La fille s’exclut. Elle revoit Alan qui foulait l’herbe, son éternel foulard autour du cou. Chaotique frère Alan. Amoureusement Alan. Où l’enfermement se niche-t-il ? Dans l’ascenseur qui l’amenait jusqu’à sa chambre à lui ? Dans le cabinet du psy dont elle n’a jamais franchi la porte? Dans l’herbe où il se vautrait ? Brebis égarée dans les gorges. Intrus sans appel parmi les autochtones. Absent à toutes ces choses qui encombrent les hommes de la vallée.

Une fille, chemise déchirée, pleure. Le temps se disloque. Autrefois, elle marchait, se perdait, s’agrippait. Elle franchissait des gués. Les émotions ponctuaient le parcours. A son retour, elle caressait ses mains, parfois ses pieds. Elle prenait davantage soin de lui. Une cérémonie tendre et concentrée qu’elle accordait à chaque centimètre carré de sa peau. En sourdine, les sons de la rue, déchiquetés, emmêlés dans les tonalités pastel de l’espace matinal.
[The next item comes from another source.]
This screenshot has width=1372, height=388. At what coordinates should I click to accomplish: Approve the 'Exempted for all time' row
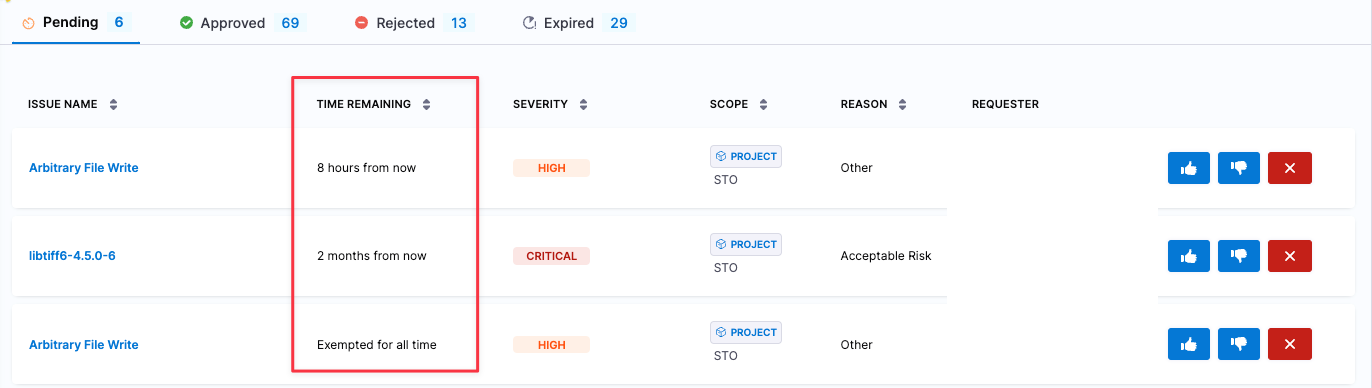click(1189, 344)
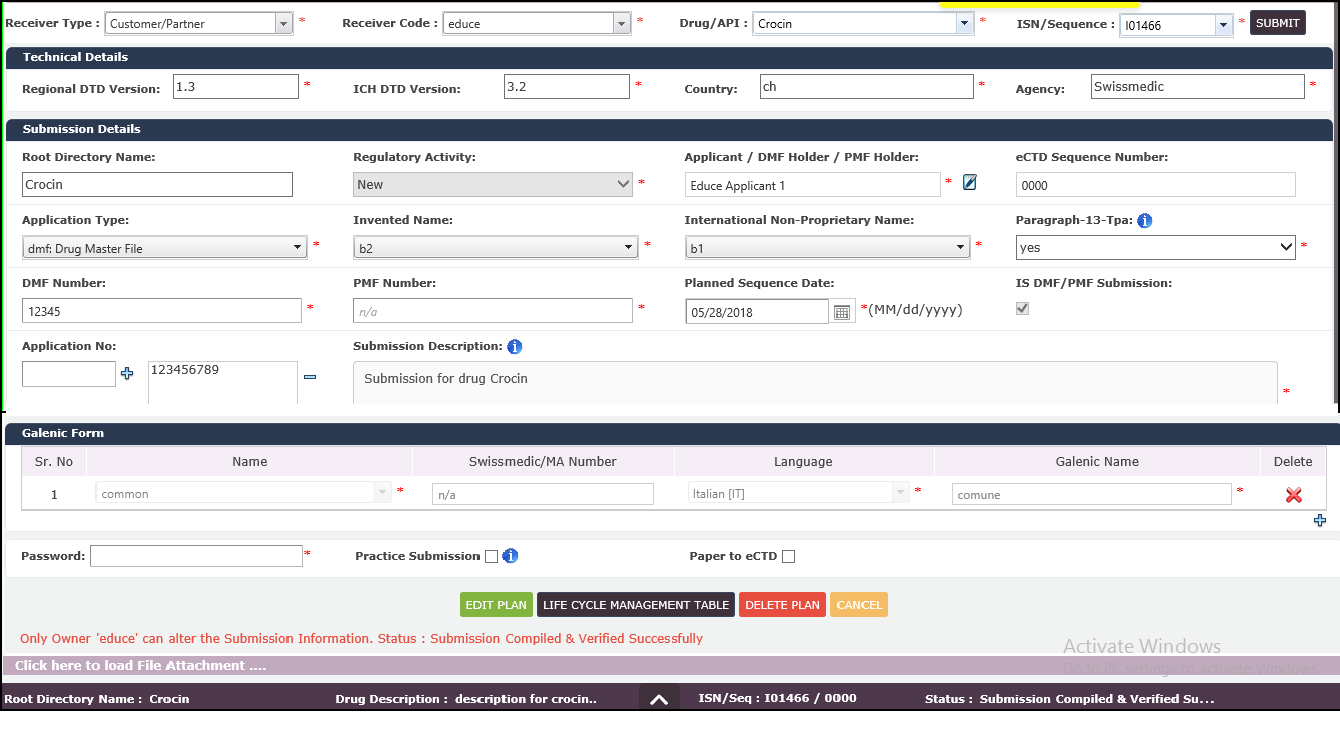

La fille parle pour elle-même. A voix haute elle répète « Mon revers de silence » comme le ferait une lumière tournoyante émanant d’un cylindre troué. Au fond de la pièce, un grand miroir au tain abîmé où défilent de secrètes silhouettes. Nul à part elle ne les distingue. A ces moments, tout échange est impensable. Les jeux de l’enfance ont mal tourné. Dans l’obscurité si spéciale d’une salle de casino, lorsque le croupier profère « Rien ne va plus », elle entend « Les jeux sont faits ».

Une fille près d’une fenêtre sale. Elle tente vaguement de composer un bouquet. Les pompons jaunes éparpillés voltigent à cause des bourrasques annonciatrices d’orage. Elle a si souvent changé de domicile. En cet instant, elle compte jusqu’au chiffre 9 et se remémore le tiers des maisons familiales. On se fichait de la pauvreté, des tables branlantes, des éviers qui gouttaient, de l’odeur de pisse et de sueur. Leur paradis c’était la cour. Au milieu, les contours fous d’Alan, assis.

Les bizarreries d’Alan ont été nommées. L’institutrice, le médecin de famille, les oncles et les tantes, tous ont décliné leur savoir. Les IRM ont figé son frère utérin de silence. De lui, elle a toujours su autrement. Alan, celui qui psalmodie des contes cruels, de mutiques symphonies, de lents mantras. Alan, celui qui amène les étoiles au-dessus d’eux, cachés sous les lilas. Demain elle lui apportera des bonbons. Demain il sera lassé de vivre. Dans un souffle, elle percevra « Call me Burroughs ».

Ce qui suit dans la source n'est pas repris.